AEG-1 knockdown suppressed phosphorylation of serine 536 of the p65 subunit (RelA) of NF-κB. (A) Western blot of total p65 and phosphorylated p65 (serine 536). Data were normalized to respective controls and are were expressed as mean ± SEM; n = 3. NS, not significant (p > 0.05); *, p < 0.05; **, p < 0.01. (B and C) immunohistochemical staining of phosphorylated p65 (Ser536) and MMP1 in formalin-fixed, paraffin embedded OSCC specimens. Expression of phosphorylated p65 and MMP1 was positively cor related with that of AEG-1 both intratumorally (B) and intertumorally (C).
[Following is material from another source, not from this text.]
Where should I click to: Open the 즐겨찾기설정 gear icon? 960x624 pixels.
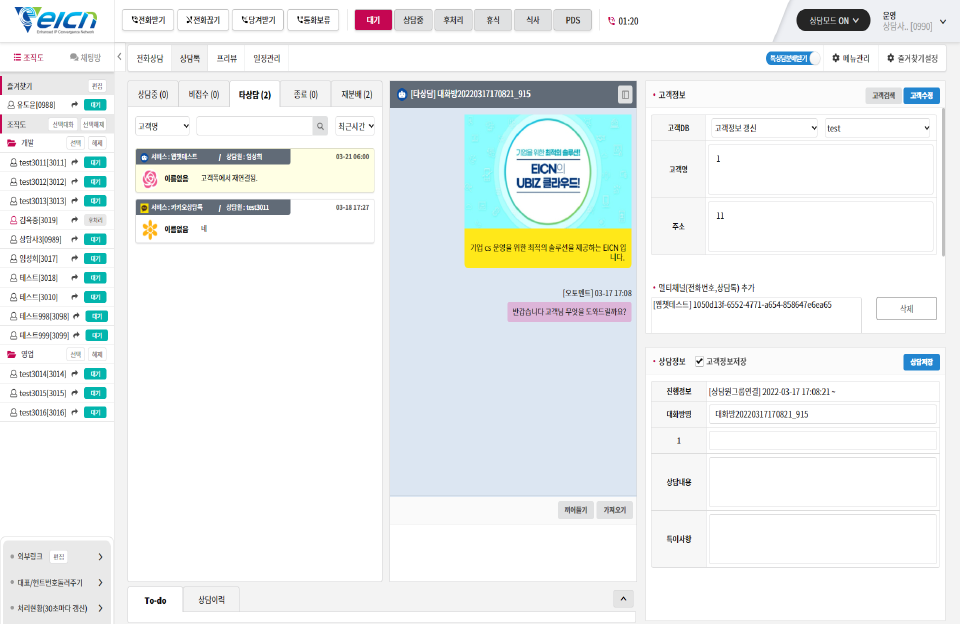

Scale bar: 40 ×, 300 μm; 200 ×, 45 μm.

Figure 6

AEG-1 regulates MMP1 expression at the transcriptional level through enhancing the binding of p65 to MMP1 promoter. (A) nuclear translocation of AEG-1 protein was revealed by transmission electron microscopy. Arrow, 18 nm gold particles conjugated to anti-AEG-1 antibody. N, nucleus. C, cytosol. Right, magnified view. Scale bar, 500 nm. (B) constructs of the MMP1 promoter region used for the lucife-rase reporter assay. (C) transactivating activity of AEG-1 on MMP1 promoter constructs in the SAS and FaDu cell lines. All data were expressed as mean ± SEM; n = 3. (D) ChIP assay showing AEG-1, p65 and CBP binding to the NF-κB binding site of the MMP1 promoter in SAS and FaDu cell lines. NMIgG served as a negative control. All data were expressed as mean ± SEM; n = 3. NS, not significant (p > 0.05); *, p < 0.05; **, p < 0.01; ***, p < 0,001.